South Korea passes law to open up app store payments to competing payment services

National Assembly Building of the Republic of Korea - image by clumsyforeigner, CC BY-SA 4.0, via Wikimedia Commons
LAW MAKERS: The National Assembly Building of the Republic of Korea

The South Korean parliament has passed a bill that will require companies such as Apple and Google to allow the use of payment services other than their own proprietary systems for the purchase of digital goods within their app stores.

Amendments to the country’s Telecommunications Business Act will prevent app store operators restricting the choice of payment systems that developers can make available to their customers and will also prevent them from “unreasonably delaying” the approval of apps or removing them from the marketplace.

“The move comes amid growing global scrutiny against Google and Apple, who maintain a strong grip over mobile ecosystems, for requiring developers on their app stores to use their proprietary payment systems that charge fees of up to 30% when users purchase digital goods within apps,” South Korea’s Yonhap news agency reports.

“Developers around the world have questioned app market operators’ exclusive in-app payment systems, opposing their relatively high commissions and demanding that they should be able to freely use other systems.

“The latest legislation in South Korea is expected to give app developers the choice to use other payment systems, potentially signaling a major shift in how Google and Apple run their app markets.”

“The legislative movement in South Korea picked up after Google announced in September last year it would enforce its billing system on all developers on its Play store starting October this year,” Yonhap adds.

“Local tech groups vehemently opposed the move, calling it a monopolistic measure and saying it would likely lead to a price hike in the broader digital content industry.

“South Korea is home to a robust mobile app economy, with total sales from Google’s Play store at around 5 trillion won (US$4.2 billion) last year and that of Apple’s App Store at 1.6 trillion won, according to the Korea Mobile Internet Business Association.”

US settlement

The South Korean legislation comes as Apple reaches an out-of-court settlement with independent developers who launched a class-action lawsuit against the company in the US over app store payments.

The agreement clarifies that “developers can use communications, such as email, to share information about payment methods outside of their iOS app,” Apple says.

“As always, developers will not pay Apple a commission on any purchases taking place outside of their app or the App Store.

“Users must consent to the communication and have the right to opt out.”

The agreement also sees Apple continuing to reduce commission on app store purchases for businesses earning less than US$1m annually from 30% to 15% “for at least the next three years”, maintaining the option for developers to appeal the rejection of an app based on perceived unfair treatment”, creating “an annual transparency report […] which will share meaningful statistics about the app review process” and establishing “a fund to assist small US developers”.

Ongoing investigations

Regulators in Australia, the Netherlands and the European Union are among those currently investigating whether new measures are necessary to protect competition in the digital payments market.

To date, these investigations have mostly focused on the restrictions Apple places on direct access to the NFC chips in their mobile devices for third-party mobile payment apps.

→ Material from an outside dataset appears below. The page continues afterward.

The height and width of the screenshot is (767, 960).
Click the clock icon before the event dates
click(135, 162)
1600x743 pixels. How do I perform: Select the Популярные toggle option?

However, the Australian Competition and Consumer Commission is also now considering whether new regulations are required to ensure companies like Apple and Google grant other payment systems access to their app stores.

A newly published report commissioned by the Australian government identifies potential changes to the country’s regulatory framework in response to the rapid growth of services including Apple Pay, Google Pay and WeChat Pay.

The report “recommended the government be given the power to designate tech companies as payment providers, clarifying the regulatory status of digital wallets,” Reuters says.

“It also recommended the government and industry together establish a strategic plan for the wider payments ecosystem and that a single, integrated licensing framework for payment systems be developed.”